Thompson and his colleague, Rep. Jared Huffman, D-San Rafael, also questioned some of the motives in the chief executive’s prime time address to the nation. Trump’s hourlong speech, punctuated by frequent applause, promised to rebuild the nation’s infrastructure, boost national defense and secure the border with Mexico, Thompson said, while noting that Republican lawmakers have declared Trump’s proposed budget “dead on arrival.”

“He never once discussed where we would get the trillions of dollars for these endeavors,” Thompson said.

While giving Trump credit for a “very measured” delivery, reading mostly from a teleprompter, Thompson said he has a “basic trust issue” with what the president says.

The formal speech sounded like hundreds Trump has made before “and he hasn’t stuck to any of them,” Thompson said.

Rep. Jared Huffman, D-San Rafael, said he had “rarely heard a speech that was so long and so completely devoid of substance and specifics.”

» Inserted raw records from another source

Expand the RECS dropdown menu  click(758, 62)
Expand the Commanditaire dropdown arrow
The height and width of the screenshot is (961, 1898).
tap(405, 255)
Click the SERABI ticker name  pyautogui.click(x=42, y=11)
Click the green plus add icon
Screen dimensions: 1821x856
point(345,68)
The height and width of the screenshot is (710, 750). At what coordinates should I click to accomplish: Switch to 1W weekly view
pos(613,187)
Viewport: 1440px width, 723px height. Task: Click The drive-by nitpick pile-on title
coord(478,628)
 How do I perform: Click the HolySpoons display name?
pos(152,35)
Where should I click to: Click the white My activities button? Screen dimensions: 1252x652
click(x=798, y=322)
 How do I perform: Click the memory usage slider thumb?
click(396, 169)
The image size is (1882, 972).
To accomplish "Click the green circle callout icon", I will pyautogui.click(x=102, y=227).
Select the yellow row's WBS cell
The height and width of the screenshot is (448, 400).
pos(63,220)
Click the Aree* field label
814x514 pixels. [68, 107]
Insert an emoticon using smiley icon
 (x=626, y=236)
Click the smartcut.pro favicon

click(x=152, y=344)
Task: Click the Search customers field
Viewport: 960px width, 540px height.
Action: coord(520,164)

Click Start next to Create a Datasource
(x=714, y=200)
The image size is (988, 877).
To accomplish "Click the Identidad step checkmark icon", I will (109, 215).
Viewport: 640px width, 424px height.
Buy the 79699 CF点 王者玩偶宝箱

At this point, more than five weeks after his inauguration, the president should “lay out in some detail” how he will achieve his goals, Huffman said. Instead, Trump “just promised a whole bunch of outcomes.” The speech also included some “deflections,” Huffman said, including the lack of comment on allegations that Trump’s campaign staff had inappropriate contact with Russian officials before and after the election, an issue that “is on everyone’s mind” in Washington.

Huffman also saw a self-serving motive in Trump’s lengthy focus on Carryn Owens, the widow of William “Ryan” Owens, the Navy SEAL senior chief petty officer killed in a January raid in Yemen. The president has been faulted for approving the military action, one that critics say was poorly planned — albeit partly while President Barack Obama was in power — and resulted in little intelligence gain.

“Ryan’s legacy is etched into eternity,” Trump said, during a tribute that prompted a two-minute standing ovation as Carryn Owens wept and appeared to pray in the visitor’s gallery.

Huffman said he joined in the applause but said Trump was “exploiting a tragedy to sort of change the subject. That left a bad taste in my mouth.”

Both Democrats slammed Trump’s comments on proposed repeal and replacement of the Affordable Care Act, the signature legislative achievement of President Obama.

“It was good campaign fodder, but it had little basis in fact,” Thompson said, noting that Trump said he wants to provide insurance for people with preexisting medical conditions but opposes the mandate that everyone buy insurance.

Without the mandate, Thompson said, you can’t pay for covering preexisting conditions.

“The program works in its whole,” he said. “You can’t just pick out the pieces you like.”

Huffman said the president’s plan was lacking specifics.

“We still have no idea what the replacement plan is or how we’re going to transition to it. We were just told it’s going to be great.” Trump’s speech used the words “great” or “greater” 19 times.